At 46, Tim and I are well into the middle part of our lives. With an appropriate amount of gray hair, the aches and groans we emit each time we stand up, and our development of comfortable physiques, we have a good sense of what’s coming, and what’s already behind us. Portland has helped us evolve into people who don’t much care whether we’re “attractive” physically, but that evolution is also part of our age. I mean, we’re married, so our days of trying to attract a mate are gone, but at this point in our lives, we also know that who we are is a much bigger question than what size we wear or whether we meet societal norms.
We’re going through so much intentional change that the phrase “we know who we are” doesn’t quite fit, but I’d guess we’re closer now than we ever have been to having a grasp on who we are, both individually and as a couple.
I’m well into the process of shedding my maternal self, both as a matter of biology and of psychology. The kids are grown, but still in orbit around us, still in need of the occasional reminder of our gravity. And we watch and rave and enjoy watching their journeys, maintaining, as promised, the soft, safe landing pad should any of them need it.
My biology, as I’ve mentioned, is waltzing through its change from “childbearer” to “just a person”. I’ve been reading a lot about this stage, finding words from other women to help me define what this weird space feels like. I have been comfortable with this body’s function for many years, and now things are different. And I adapt.
But as we do, Tim and I have found humor in our situation, and a manner of accepting this fidgety era betwixt and between. My hot flashes have brought us together unexpectedly: because he tends to feel hot all the time, even when temps drop down in the 40s, we now enjoy air conditioning tremendously. He understands why my newly developed need for a fan blowing on me all night.
I don’t really have other symptoms, other than a lack of a regular period. And maybe more headaches.
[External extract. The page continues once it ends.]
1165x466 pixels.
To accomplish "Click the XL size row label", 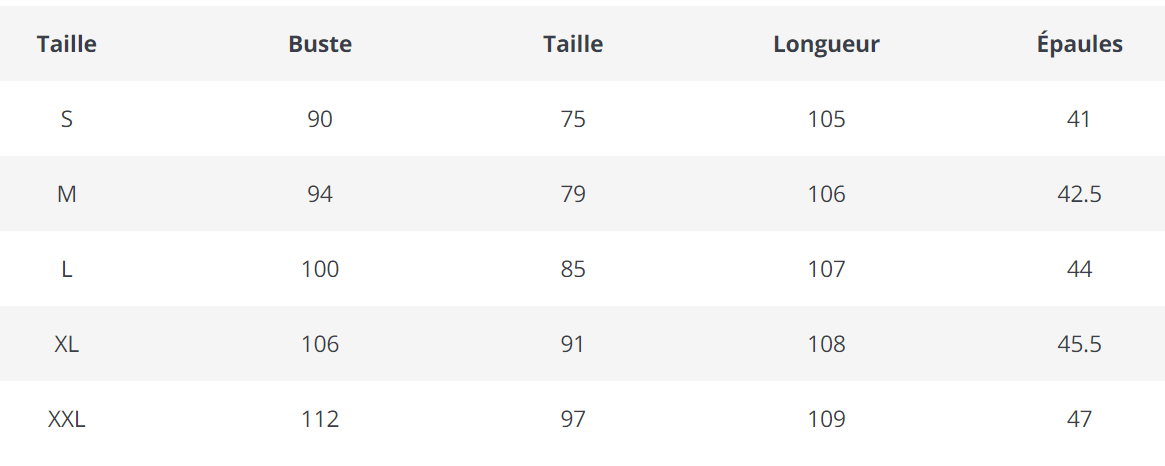I will point(67,344).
But we’ve joked (of course we have! have you met us?) that maybe, instead of peri-menopause, the reason for my lack of periods is that I’m pregnant!
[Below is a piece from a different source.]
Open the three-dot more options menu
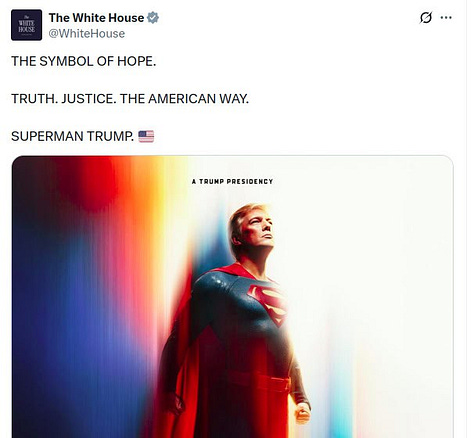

Oh, how we chuckle. It’s a fun time.
Except, you know, we’ve taken it to the next level. Of course we have! Have you met us?
Because I never got to have a “happy” pregnancy, Tim and I have talked frequently about how we both wish we could have done pregnancy together. He would have doted on me, because that’s who he is, and I would have enjoyed the tender attention many expectant mothers receive. Each of my pregnancies was stressful; first as an unmarried 20 year old college junior who married the wrong man to do the right thing, then as a married-to-the-wrong-guy 24 year old working on a second bachelor’s degree. Both times, I had no family support. My pregnancies weren’t terrible — there are much worse — but I have a pang of sadness for that time in my life.
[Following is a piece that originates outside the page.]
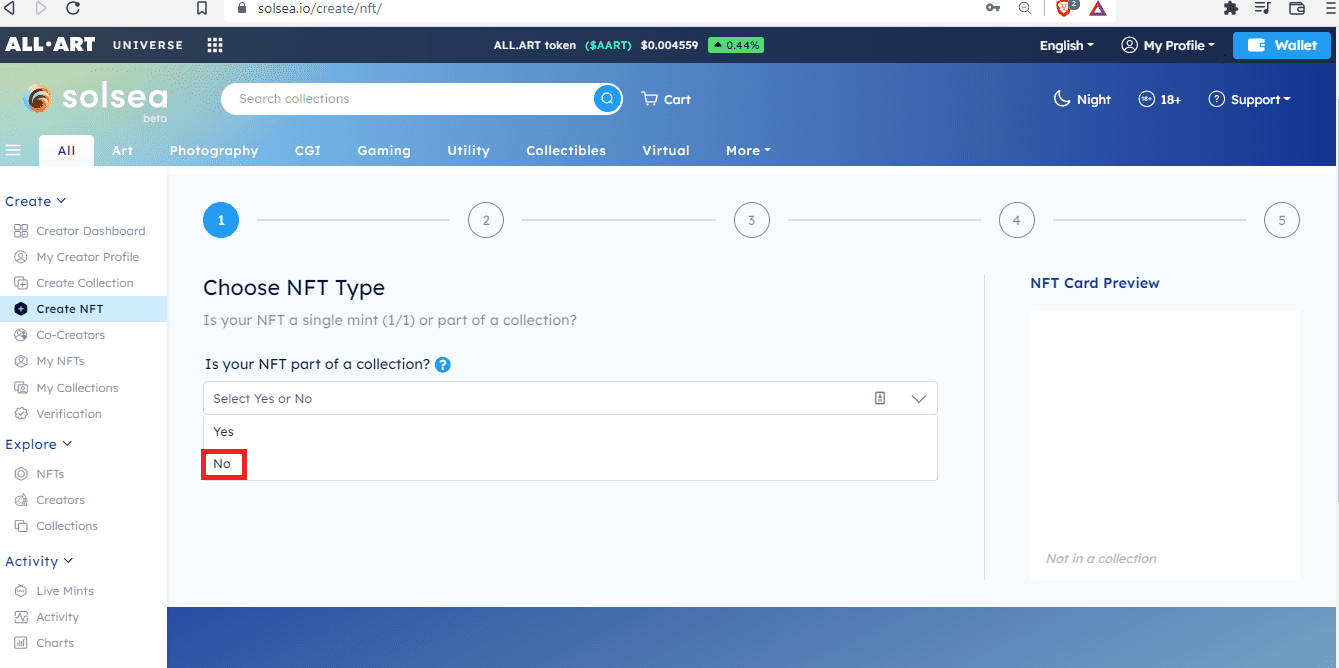1339x668 pixels.
Task: Open the Cart
Action: [x=665, y=98]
And Tim is sad he couldn’t make it better. Just like I am sad I couldn’t take his earlier pain away.
So for now, we’re doing what ANY balanced, sane, middle-aged couple does; we’re pretending to be pregnant for the next month.
We’ve picked out names, probably our last pretend-baby names, given the length of time I’ve gone without a period already. Douglas Hoyt and Sauvie Blue. Yeah, Blue. We’re going to shop in all the snootiest baby shops in town, pick up armloads of baby swag, then tell the shopkeep “oh, I think we’ll buy this at the OTHER snooty baby shop in town; their prices are higher and the staff is ruder.” We’re going to enjoy some pregnancy cravings (we’ll just make them up), and Tim is already talking to my belly. The softness of the moments in which we pretend to have a life growing between us is incredibly sweet.
Tim has already made a great dad. He loves children with a humor and tenderness that makes me fall in love all over again. And I loved being pregnant, even though I didn’t have the chance to sink in and enjoy the experience. I felt separate from the world, which sometimes drove me nuts, but sometimes, I felt a special seclusion with this tiny person. I could protect them, I could keep them safe, and that was all I needed.
We’ve decided we’re having twins, a boy and a girl. Really go out with a bang with this fantasy. This way, we won’t have to genderize the baby, and we can pretend-purchase twice the stuff we need!
It will only last a month, but we’re having fun with it. It’s the last stop on our farewell-to-parenting tour, the town we never got to visit, a purposeful transition into the place where we can start thinking like grandparents–another special time that is still well in the distance. We haven’t told the kids we’re doing it, and since they don’t read the blog, they will never find out. I’ll tell the “babies” to watch for the graffiti left by their older brother and sister, and then tell them all about the three beautiful people who went before them. We’ll have a lovely time, Tim and me and Douglas and Sauvie, reliving babyhoods and childhoods and preparing for a new life. Maybe we’ll drop a note about it here along the way.